My resilience has got me this far, however, I have no idea if it will get me through the choppy waters that are in front of me. I can only dig down so far to survive before there is nothing left to fight with. The last few weeks have been very dark in places; those places are at the moment becoming more and more frequently visited. Lots of what if's and hypothesising about the future and no way of stopping that river once it's in full flow. Many sleepless night will testify to that fact.
The fact that I've never turned to drink, drugs, (only the prescribed kind), or smoked is one thing in my favour. Never even been tempted. Ever. I didn't even have alcohol until I was 18. Not a sheltered childhood, just a lot going on during my formative years. Situations and experiences that have had a long lasting affect on my life and the directions it has taken. This is where my resilience has stemmed from. My ability to dig deep and keep going even under enormous pressure.

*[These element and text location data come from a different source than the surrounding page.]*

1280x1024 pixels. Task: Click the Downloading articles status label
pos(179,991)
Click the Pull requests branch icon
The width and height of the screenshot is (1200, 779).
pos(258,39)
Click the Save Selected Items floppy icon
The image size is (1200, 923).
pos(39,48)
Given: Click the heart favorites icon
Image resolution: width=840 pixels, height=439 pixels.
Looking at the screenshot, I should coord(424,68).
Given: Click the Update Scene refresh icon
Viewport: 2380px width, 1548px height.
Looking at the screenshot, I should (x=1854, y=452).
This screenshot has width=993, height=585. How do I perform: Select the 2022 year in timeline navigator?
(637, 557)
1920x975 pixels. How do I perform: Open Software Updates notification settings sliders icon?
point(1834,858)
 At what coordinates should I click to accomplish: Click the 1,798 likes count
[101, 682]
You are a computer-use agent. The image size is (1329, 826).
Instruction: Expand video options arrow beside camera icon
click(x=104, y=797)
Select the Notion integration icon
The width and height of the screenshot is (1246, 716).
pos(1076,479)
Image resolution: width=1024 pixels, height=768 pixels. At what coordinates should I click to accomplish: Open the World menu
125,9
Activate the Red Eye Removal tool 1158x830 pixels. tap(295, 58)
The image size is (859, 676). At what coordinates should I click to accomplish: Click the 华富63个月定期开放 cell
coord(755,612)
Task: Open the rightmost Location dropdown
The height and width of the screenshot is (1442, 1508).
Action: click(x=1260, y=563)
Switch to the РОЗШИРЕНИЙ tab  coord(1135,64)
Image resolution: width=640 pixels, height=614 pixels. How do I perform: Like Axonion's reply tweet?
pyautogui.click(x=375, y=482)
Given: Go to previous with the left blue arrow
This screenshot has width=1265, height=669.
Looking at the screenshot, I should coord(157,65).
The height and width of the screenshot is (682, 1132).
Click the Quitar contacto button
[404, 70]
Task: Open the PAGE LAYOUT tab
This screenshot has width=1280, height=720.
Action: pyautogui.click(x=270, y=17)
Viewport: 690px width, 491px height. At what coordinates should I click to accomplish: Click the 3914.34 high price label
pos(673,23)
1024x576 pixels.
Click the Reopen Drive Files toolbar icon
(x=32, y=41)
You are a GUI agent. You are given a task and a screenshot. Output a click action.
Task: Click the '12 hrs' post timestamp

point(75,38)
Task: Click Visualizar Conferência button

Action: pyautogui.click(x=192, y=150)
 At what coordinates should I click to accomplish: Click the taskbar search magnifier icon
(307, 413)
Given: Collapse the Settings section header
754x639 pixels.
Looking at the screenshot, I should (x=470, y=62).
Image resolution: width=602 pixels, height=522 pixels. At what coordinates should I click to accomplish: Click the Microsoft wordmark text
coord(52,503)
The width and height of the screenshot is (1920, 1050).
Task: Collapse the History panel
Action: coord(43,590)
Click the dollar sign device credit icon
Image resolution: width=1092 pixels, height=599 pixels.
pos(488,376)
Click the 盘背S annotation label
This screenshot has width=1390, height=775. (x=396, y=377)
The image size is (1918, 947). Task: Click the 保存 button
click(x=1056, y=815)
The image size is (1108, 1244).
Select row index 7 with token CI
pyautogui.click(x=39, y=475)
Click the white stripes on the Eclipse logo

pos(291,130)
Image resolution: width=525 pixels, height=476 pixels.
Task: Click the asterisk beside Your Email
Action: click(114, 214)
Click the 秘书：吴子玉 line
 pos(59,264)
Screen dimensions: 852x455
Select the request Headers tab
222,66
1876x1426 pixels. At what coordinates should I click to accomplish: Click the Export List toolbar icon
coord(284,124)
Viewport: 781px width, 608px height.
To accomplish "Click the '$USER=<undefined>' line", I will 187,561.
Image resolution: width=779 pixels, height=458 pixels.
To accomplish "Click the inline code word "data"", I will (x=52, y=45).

My ability to adapt to new situations. My ability to survive.
I need to break away from some of those experiences though and shape my future. I have been held back by certain lessons learnt which have also given me a negative effect on how I view certain aspects of life, especially interaction with other people. My life is getting shorter; nearly 8 weeks on my own at home and 9 years single means that my time is getting more precious. I can't waste anymore than I already have and am doing. Time to stop procrastinating and get a move on.